* _Problem to solve_
What do the lines say, reproduced word for word, from the first of the entries below through the line bearing "[tab] (38, 594)"?

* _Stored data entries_
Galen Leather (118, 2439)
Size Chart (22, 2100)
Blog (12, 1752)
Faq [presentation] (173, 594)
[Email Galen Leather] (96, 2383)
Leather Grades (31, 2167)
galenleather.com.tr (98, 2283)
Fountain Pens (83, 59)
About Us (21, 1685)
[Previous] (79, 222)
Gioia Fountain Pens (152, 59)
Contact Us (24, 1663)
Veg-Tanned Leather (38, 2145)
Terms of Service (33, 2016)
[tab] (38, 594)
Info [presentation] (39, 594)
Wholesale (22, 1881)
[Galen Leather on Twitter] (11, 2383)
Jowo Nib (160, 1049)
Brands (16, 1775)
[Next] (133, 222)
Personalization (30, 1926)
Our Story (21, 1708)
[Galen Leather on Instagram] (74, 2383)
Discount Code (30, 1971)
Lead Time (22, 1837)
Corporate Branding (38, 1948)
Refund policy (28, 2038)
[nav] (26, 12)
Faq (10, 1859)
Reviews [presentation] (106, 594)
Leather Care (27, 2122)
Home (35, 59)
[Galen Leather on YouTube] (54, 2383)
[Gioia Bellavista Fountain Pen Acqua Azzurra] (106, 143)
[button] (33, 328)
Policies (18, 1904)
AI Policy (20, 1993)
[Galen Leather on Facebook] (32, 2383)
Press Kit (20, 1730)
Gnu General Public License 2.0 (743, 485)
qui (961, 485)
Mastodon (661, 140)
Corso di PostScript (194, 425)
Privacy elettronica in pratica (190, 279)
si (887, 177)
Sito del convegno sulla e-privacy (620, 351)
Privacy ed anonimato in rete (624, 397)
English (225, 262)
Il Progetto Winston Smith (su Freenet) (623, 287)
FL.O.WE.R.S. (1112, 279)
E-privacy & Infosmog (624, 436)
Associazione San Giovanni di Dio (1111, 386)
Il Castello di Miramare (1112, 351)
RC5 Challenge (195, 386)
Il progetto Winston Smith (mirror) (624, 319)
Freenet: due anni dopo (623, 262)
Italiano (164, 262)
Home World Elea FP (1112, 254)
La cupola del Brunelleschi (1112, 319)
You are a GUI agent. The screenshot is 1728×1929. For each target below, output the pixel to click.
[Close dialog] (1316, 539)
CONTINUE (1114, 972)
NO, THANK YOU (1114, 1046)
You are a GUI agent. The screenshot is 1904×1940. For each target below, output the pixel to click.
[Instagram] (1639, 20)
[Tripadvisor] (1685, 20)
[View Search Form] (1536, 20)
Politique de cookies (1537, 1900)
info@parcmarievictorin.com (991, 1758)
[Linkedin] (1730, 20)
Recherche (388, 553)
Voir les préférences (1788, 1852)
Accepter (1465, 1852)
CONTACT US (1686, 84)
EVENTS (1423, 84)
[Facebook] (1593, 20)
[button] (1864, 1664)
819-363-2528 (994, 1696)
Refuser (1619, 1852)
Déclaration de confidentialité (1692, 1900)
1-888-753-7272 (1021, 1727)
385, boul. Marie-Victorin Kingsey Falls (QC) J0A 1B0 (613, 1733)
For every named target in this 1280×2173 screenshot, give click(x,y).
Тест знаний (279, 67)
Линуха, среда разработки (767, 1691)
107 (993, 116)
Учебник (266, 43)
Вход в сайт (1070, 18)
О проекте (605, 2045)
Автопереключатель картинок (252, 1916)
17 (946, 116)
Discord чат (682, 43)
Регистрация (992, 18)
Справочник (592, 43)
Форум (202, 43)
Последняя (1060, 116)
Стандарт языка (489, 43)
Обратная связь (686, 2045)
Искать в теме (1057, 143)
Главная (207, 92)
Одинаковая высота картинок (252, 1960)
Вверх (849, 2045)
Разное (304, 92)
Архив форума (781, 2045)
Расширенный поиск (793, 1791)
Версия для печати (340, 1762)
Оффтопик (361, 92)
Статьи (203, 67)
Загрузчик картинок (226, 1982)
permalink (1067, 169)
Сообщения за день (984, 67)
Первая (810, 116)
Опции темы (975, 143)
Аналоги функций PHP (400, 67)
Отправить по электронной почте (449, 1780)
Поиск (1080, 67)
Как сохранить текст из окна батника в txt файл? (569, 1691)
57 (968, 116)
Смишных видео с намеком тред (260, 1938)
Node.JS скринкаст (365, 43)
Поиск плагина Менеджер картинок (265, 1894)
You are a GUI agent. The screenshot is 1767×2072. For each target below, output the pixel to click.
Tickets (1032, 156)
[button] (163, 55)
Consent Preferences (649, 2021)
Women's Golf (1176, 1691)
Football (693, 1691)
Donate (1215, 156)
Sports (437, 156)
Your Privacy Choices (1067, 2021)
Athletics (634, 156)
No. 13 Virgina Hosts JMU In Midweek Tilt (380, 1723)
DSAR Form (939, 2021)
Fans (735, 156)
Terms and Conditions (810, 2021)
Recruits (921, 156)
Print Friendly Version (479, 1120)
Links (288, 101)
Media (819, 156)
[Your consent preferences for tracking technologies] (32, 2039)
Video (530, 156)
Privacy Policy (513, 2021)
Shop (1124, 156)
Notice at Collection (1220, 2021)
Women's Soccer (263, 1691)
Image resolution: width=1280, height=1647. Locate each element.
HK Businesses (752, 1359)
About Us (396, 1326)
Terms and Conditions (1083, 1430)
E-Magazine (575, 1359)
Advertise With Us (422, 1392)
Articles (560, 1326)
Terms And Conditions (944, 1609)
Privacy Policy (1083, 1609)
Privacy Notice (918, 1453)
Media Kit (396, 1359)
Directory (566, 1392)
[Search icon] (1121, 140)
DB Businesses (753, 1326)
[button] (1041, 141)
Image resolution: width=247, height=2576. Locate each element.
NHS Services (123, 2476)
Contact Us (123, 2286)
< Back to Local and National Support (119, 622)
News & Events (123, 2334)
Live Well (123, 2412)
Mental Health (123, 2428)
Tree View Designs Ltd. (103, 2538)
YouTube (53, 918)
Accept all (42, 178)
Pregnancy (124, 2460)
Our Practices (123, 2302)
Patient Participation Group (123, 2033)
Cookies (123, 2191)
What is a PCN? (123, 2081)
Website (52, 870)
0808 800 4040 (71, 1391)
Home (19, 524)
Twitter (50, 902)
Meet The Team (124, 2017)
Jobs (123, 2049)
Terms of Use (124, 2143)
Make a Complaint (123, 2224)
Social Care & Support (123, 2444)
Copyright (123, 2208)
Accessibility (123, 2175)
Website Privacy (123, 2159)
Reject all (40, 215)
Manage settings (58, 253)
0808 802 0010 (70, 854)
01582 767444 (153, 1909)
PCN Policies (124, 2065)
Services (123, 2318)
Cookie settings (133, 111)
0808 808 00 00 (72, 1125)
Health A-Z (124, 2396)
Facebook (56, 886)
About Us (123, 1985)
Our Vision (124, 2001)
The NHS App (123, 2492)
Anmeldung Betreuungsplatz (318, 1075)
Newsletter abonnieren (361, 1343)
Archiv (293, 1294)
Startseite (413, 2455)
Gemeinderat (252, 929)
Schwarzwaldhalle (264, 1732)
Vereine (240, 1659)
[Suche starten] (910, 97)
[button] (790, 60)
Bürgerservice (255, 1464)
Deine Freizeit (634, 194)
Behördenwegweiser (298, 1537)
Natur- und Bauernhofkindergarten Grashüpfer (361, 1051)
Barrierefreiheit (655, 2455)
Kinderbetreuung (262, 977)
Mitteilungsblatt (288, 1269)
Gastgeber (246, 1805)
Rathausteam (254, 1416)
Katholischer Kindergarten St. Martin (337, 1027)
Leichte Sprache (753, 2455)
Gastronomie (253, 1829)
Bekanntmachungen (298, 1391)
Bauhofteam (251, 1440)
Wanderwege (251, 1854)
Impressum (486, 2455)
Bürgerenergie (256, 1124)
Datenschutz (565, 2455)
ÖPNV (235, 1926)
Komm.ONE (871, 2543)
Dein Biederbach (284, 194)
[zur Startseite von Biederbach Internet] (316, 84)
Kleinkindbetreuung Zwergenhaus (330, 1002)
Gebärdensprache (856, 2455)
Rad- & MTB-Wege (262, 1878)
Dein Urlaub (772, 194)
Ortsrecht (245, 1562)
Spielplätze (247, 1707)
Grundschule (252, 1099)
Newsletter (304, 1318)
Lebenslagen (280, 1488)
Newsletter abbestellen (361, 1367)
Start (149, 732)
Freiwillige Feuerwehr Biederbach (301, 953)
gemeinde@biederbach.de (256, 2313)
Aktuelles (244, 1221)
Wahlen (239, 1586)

* _Expected output_
Galen Leather (118, 2439)
Size Chart (22, 2100)
Blog (12, 1752)
Faq [presentation] (173, 594)
[Email Galen Leather] (96, 2383)
Leather Grades (31, 2167)
galenleather.com.tr (98, 2283)
Fountain Pens (83, 59)
About Us (21, 1685)
[Previous] (79, 222)
Gioia Fountain Pens (152, 59)
Contact Us (24, 1663)
Veg-Tanned Leather (38, 2145)
Terms of Service (33, 2016)
[tab] (38, 594)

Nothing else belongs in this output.